**Text provided**
────────────────

This template overrides the default extras rendering on the dataset page and replaces it to just display our custom field.

You’re done! Make sure you have your plugin installed and setup as in the extension/tutorial. Then run a development server and you should now have an additional field called “Custom Text” when displaying and adding/editing a dataset.

Cleaning up the code

Before we continue further, we can clean up the create_package_schema() and update_package_schema(). There is a bit of duplication that we could remove. Replace the two functions with:

    def _modify_package_schema(self, schema):
        schema.update({
            'custom_text': [tk.get_validator('ignore_missing'),
                            tk.get_converter('convert_to_extras')]
        })
        return schema

    def create_package_schema(self):
        schema = super(ExampleIDatasetFormPlugin, self).create_package_schema()
        schema = self._modify_package_schema(schema)
        return schema

    def update_package_schema(self):
        schema = super(ExampleIDatasetFormPlugin, self).update_package_schema()
        schema = self._modify_package_schema(schema)
        return schema

Custom validators

You may define custom validators in your extensions and you can share validators between extensions by registering them with the IValidators interface.

Any of the following objects may be used as validators as part of a custom dataset, group or organization schema. CKAN’s validation code will check for and attempt to use them in this order:

  1. a formencode Validator class (not discussed)
  2. a formencode Validator instance (not discussed)
  3. a callable object taking a single parameter: validator(value)

────────────────

**Data section**
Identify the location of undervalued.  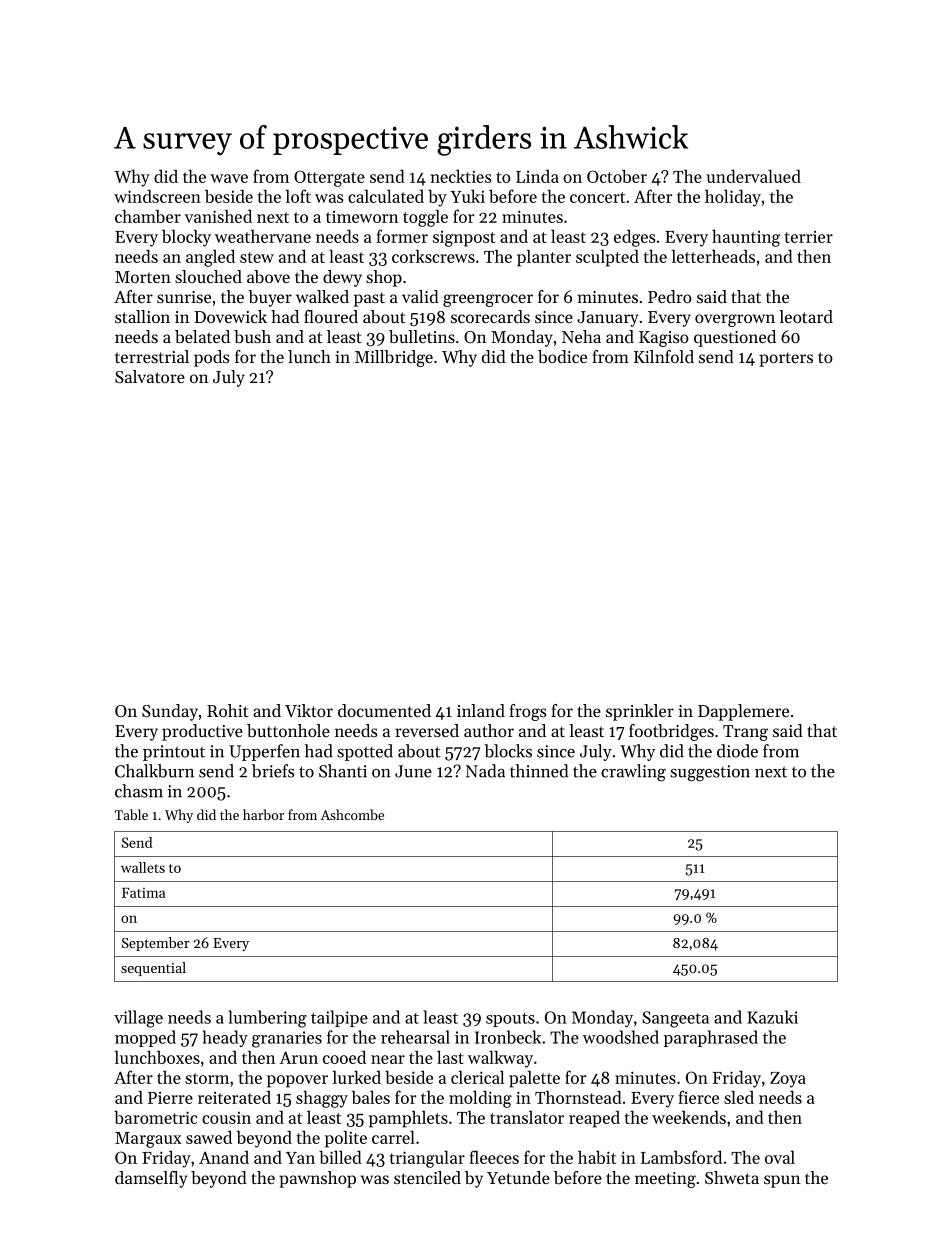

────────────────

**Given exercise 1**
Duplicate the part of the CKAN schema tutorial that runs from "You’re done! Make" up to and including "adding/editing a dataset.".
**Given exercise 2**
Answer these questions using the CKAN schema tutorial:
(a) What is the name of the additional field that appears when displaying and adding/editing a dataset?
(b) What is the name of the method that replaces the duplicated code in the two schema functions?
(c) Which interface is used to register validators so that extensions can share them?
**Given exercise 3**
Extend the CKAN schema tutorial, starting right after its last numbered item.

**Written response 1**
You’re done! Make sure you have your plugin installed and setup as in the extension/tutorial. Then run a development server and you should now have an additional field called “Custom Text” when displaying and adding/editing a dataset.

**Written response 2**
(a) "Custom Text"
(b) _modify_package_schema
(c) IValidators

**Written response 3**
  4. a callable object taking four parameters: validator(key, flattened_data, errors, context)
  5. a callable object taking two parameters validator(value, context)

validator(value)

The simplest form of validator is a callable taking a single parameter. For example:

from ckan.plugins.toolkit import Invalid

def starts_with_b(value):
    if not value.startswith('b'):
        raise Invalid("Doesn't start with b")
    return value

The starts_with_b validator causes a validation error for values not starting with ‘b’. On a web form this validation error would appear next to the field to which the validator was applied.

return value must be used by validators when accepting data or the value will be converted to None. This form is useful for converting data as well, because the return value will replace the field value passed:

def embiggen(value):
    return value.upper()

The embiggen validator will convert values passed to all-uppercase.

validator(value, context)

Validators that need access to the database or information about the user may be written as a callable taking two parameters. context['session'] is the sqlalchemy session object and context['user'] is the username of the logged-in user:

from ckan.plugins.toolkit import Invalid

def fred_only(value, context):
    if value and context['user'] != 'fred':
        raise Invalid('only fred may set this value')
    return value

Otherwise this is the same as the single-parameter form above.

validator(key, flattened_data, errors, context)

Validators that need to access or update multiple fields may be written as a callable taking four parameters.

This form of validator is passed the all the fields and errors in a “flattened” form. Validator must fetch values from flattened_data may replace values in flattened_data. The return value from this function is ignored.

key is the flattened key for the field to which this validator was applied. For example ('notes',) for the dataset notes field or ('resources', 0, 'url') for the url of the first resource of the dataset. These flattened keys are the same in both the flattened_data and errors dicts passed.

errors contains lists of validation errors for each field.

context is the same value passed to the two-parameter form above.

Note that this form can be tricky to use because some of the values in flattened_data will have had validators applied but other fields won’t. You may add this type of validator to the special schema fields '__before' or '__after' to have them run before or after all the other validation takes place to avoid the problem of working with partially-validated data.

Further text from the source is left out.